Three battalions of infantry and three companies of engineers were sent to
Archangel to protect supplies and to support British and Imperial troops
already on the scene, and a small American force was also sent to
Vladivostok, where, under command of the Canadian General Elmsley, along with
Japanese, British, and Canadian troops, they formed part of the Vladivostok
phase of the Interventions of 1918-1920.
Foreign Relations of the United States, 1918, Russia, Vol. II, p. 287
ff.
The Secretary of State to the Allied Ambassador's Aide-Memoire
. . . It is the clear and fixed judgment of the Government of the United
States, arrived at after repeated and very searching reconsiderations ...

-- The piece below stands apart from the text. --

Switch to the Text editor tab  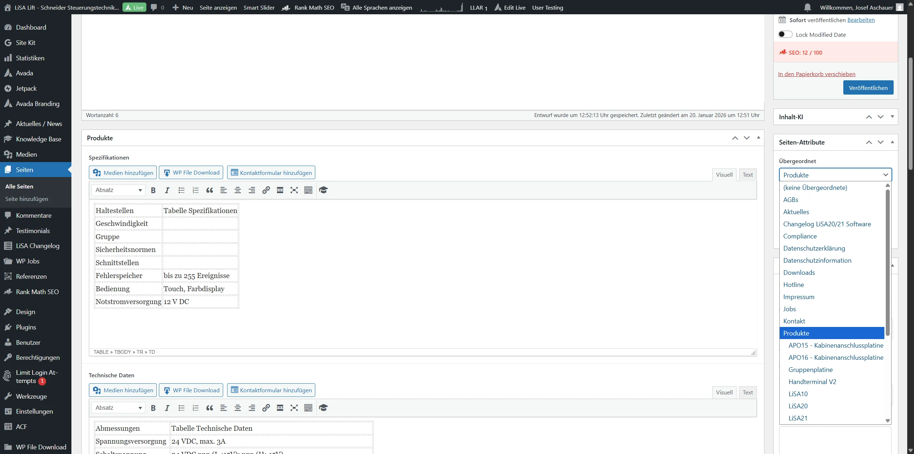pos(748,175)
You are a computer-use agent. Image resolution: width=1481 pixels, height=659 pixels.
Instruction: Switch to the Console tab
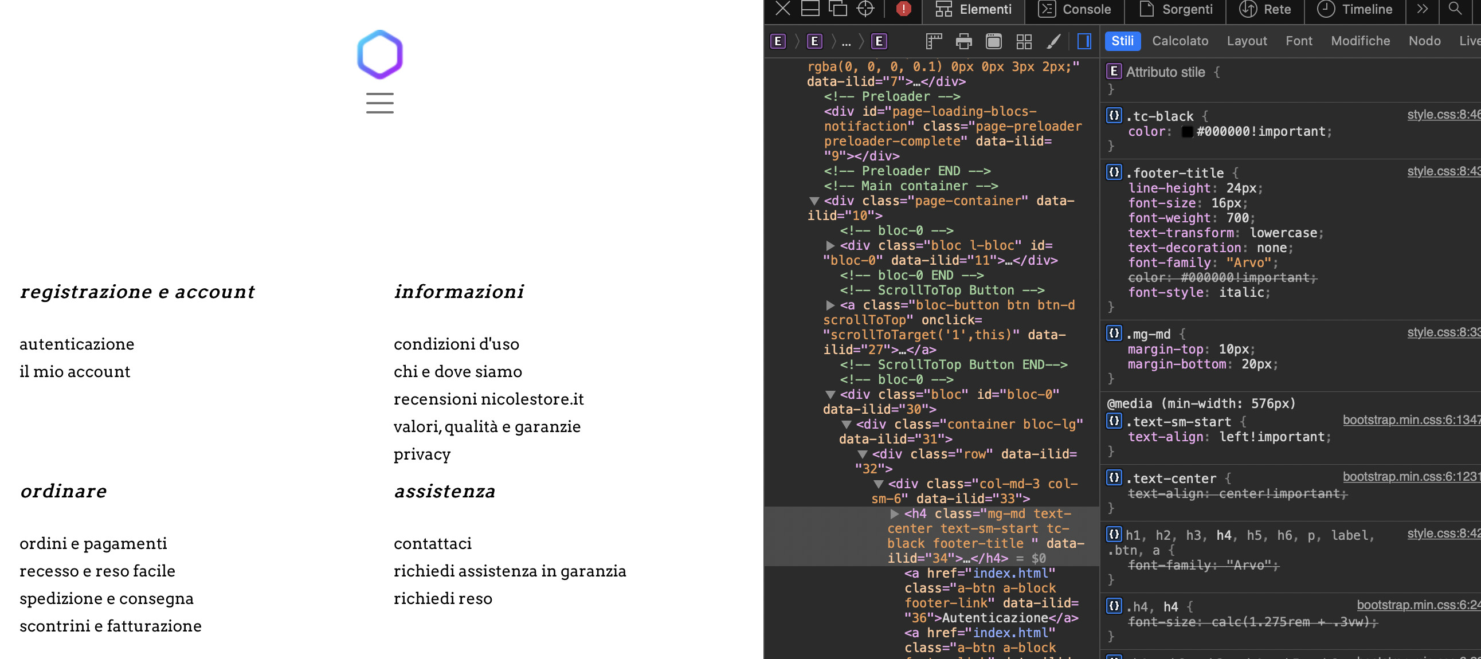[x=1074, y=9]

feel obliged to withdraw those forces, in order to add them to the forces
at the western front, if the plans in whose execution it is now intended
that they should cooperate should develop into others, inconsistent with
the policy to which the Government of the United States feels constrained
to restrict itself.
At the same time the Government of the United States wishes to say with the
utmost cordiality and good will that none of the conclusions here stated is
meant to wear the least color of criticism of what the other governments
associated against Germany may think it wise to undertake. It wishes in no
way to embarrass their choices of policy. All that is intended here is
a perfectly frank and definite statement of the policy which the United
States feels obliged to adopt for herself and in the use of her own
military forces. The Government of the United States does not wish it to
be understood that in so restricting its own activities it is seeking, even
by implication to set limits to the action or to define the policies of its
associates.
It hopes to carry out the plans for safeguarding the rear of the
Czecho-Slovaks operating from Vladivostok in a way that will place it and
keep it in close cooperation with a small military force like its own from
Japan, and if necessary from the other Allies, and that will assure it of
the cordial accord of all the Allied powers; and it proposes to ask all
associated in this course of action to unite in assuring the people of
Russia in the most public and solemn manner that none of the governments
uniting in action either in Siberia or in northern Russia contemplates
any interference of any kind with the political sovereignty of Russia, any
intervention in her internal affairs, or any impairment of her territorial
integrity either now or hereafter, but that each of the associated powers
has the single object of affording such aid as shall be acceptable, and
only such aid as shall be acceptable, to the Russian people in their
endeavor to regain control of their own affairs, their own territory,
and their own destiny.
It is the hope and purpose of the Government of the United States to take
advantage of the earliest opportunity to send to Siberia a commission of
merchants, agricultural experts labor advisers, Red Cross representatives;
and agents of the Young Men's Christian Association accustomed to organizing
the best methods of spreading useful information and rendering educational
help of a modest sort, in order in some systematic manner to relieve the
immediate economic necessities of the people there in every way for which
opportunity may open. The execution of this plan will follow and will not
be permitted to embarrass the military assistance rendered in the rear of
the westward-moving forces of the Czecho-Slovaks.